ABOUT THIS EXERCISE: Everything in the listing except the pictures should be written out exactly.

SOURCE MATERIAL:
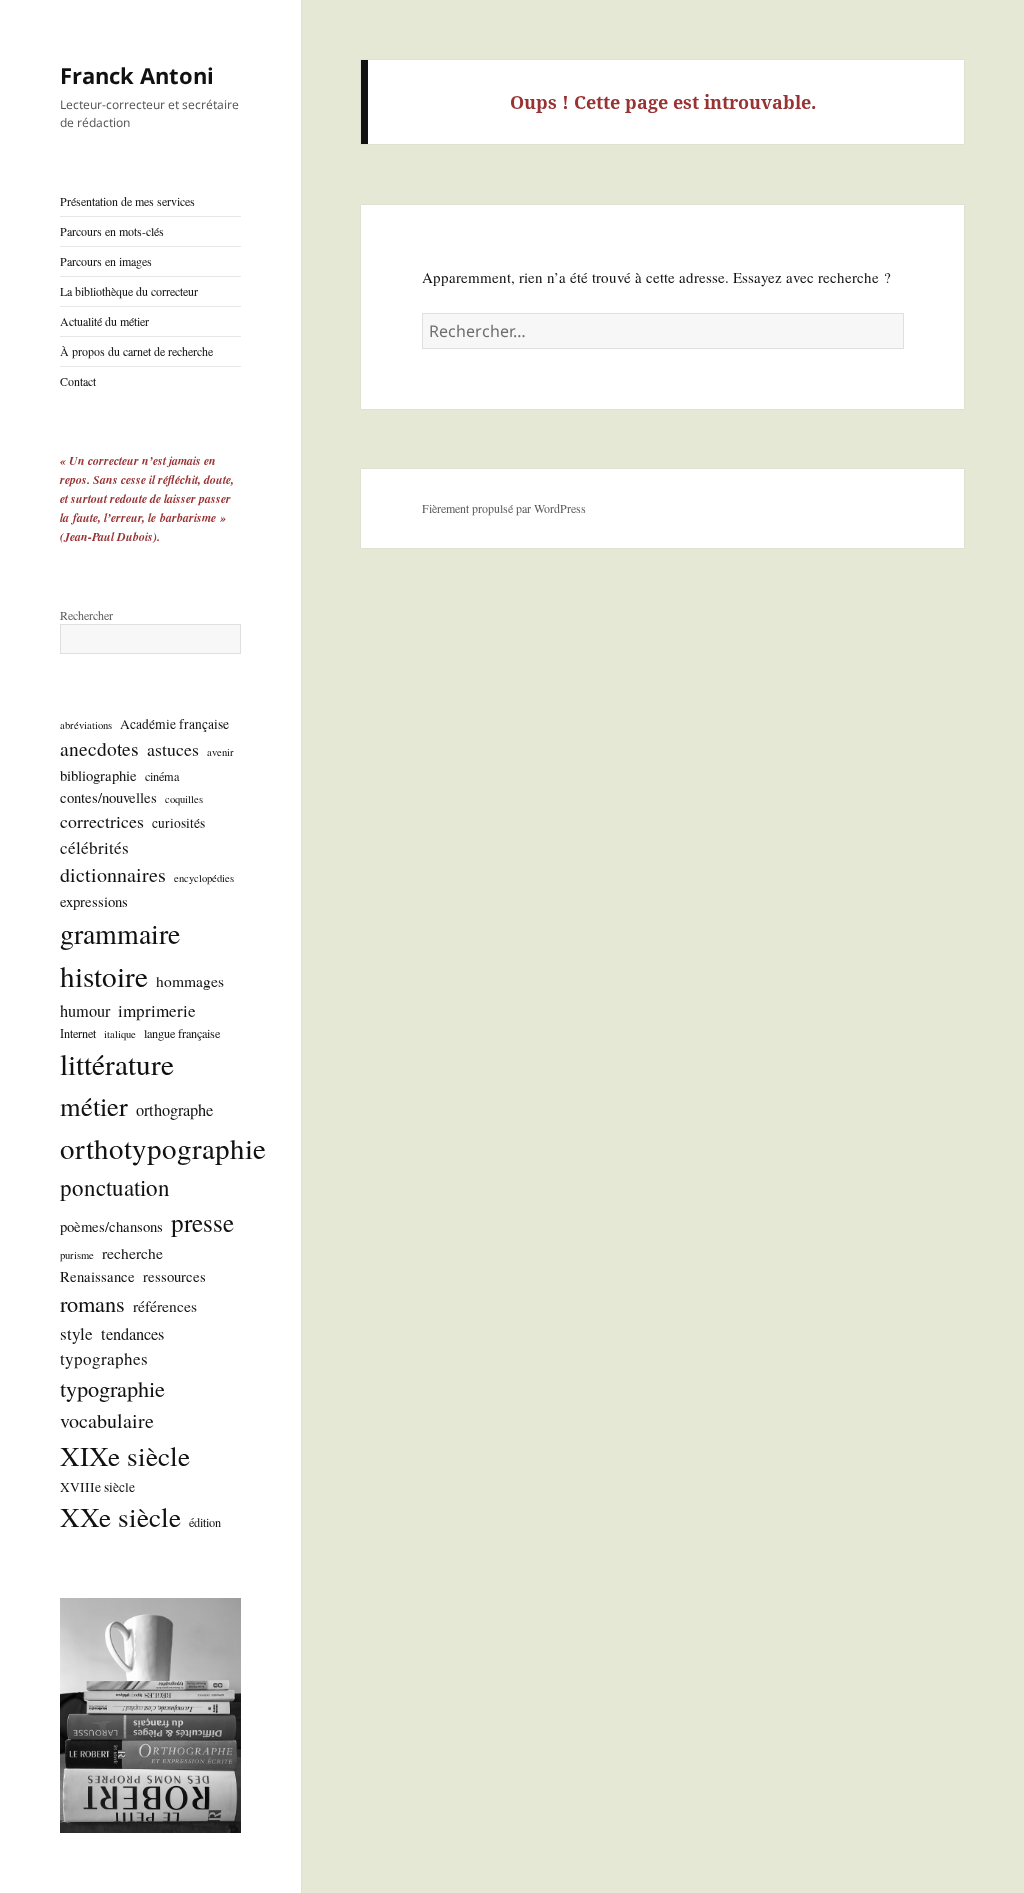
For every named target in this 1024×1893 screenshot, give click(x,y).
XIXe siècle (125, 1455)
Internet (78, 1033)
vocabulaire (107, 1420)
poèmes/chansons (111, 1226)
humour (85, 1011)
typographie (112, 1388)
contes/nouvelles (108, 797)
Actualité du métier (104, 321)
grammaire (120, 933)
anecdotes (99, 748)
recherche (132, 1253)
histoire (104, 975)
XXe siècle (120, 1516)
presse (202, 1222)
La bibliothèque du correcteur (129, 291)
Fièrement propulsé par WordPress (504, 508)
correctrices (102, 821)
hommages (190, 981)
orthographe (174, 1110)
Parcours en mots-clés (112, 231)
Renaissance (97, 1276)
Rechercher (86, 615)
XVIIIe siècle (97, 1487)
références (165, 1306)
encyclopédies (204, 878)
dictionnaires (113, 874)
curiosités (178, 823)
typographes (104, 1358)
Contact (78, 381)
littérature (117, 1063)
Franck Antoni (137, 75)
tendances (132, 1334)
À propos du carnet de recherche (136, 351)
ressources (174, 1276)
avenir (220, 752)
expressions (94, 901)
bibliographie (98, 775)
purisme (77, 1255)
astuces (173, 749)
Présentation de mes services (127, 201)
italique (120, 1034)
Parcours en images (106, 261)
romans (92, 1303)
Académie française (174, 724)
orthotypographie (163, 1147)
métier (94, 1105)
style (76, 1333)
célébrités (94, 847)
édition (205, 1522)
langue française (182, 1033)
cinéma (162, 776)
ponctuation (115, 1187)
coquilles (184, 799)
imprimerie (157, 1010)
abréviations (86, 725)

TASK OUTPUT:
For every named target in this 1024×1893 screenshot, give click(x,y).
XIXe siècle (125, 1455)
Internet (78, 1033)
vocabulaire (107, 1420)
poèmes/chansons (111, 1226)
humour (85, 1011)
typographie (112, 1388)
contes/nouvelles (108, 797)
Actualité du métier (104, 321)
grammaire (120, 933)
anecdotes (99, 748)
recherche (132, 1253)
histoire (104, 975)
XXe siècle (120, 1516)
presse (202, 1222)
La bibliothèque du correcteur (129, 291)
Fièrement propulsé par WordPress (504, 508)
correctrices (102, 821)
hommages (190, 981)
orthographe (174, 1110)
Parcours en mots-clés (112, 231)
Renaissance (97, 1276)
Rechercher (86, 615)
XVIIIe siècle (97, 1487)
références (165, 1306)
encyclopédies (204, 878)
dictionnaires (113, 874)
curiosités (178, 823)
typographes (104, 1358)
Contact (78, 381)
littérature (117, 1063)
Franck Antoni (137, 75)
tendances (132, 1334)
À propos du carnet de recherche (136, 351)
ressources (174, 1276)
avenir (220, 752)
expressions (94, 901)
bibliographie (98, 775)
purisme (77, 1255)
astuces (173, 749)
Présentation de mes services (127, 201)
italique (120, 1034)
Parcours en images (106, 261)
romans (92, 1303)
Académie française (174, 724)
orthotypographie (163, 1147)
métier (94, 1105)
style (76, 1333)
célébrités (94, 847)
édition (205, 1522)
langue française (182, 1033)
cinéma (162, 776)
ponctuation (115, 1187)
coquilles (184, 799)
imprimerie (157, 1010)
abréviations (86, 725)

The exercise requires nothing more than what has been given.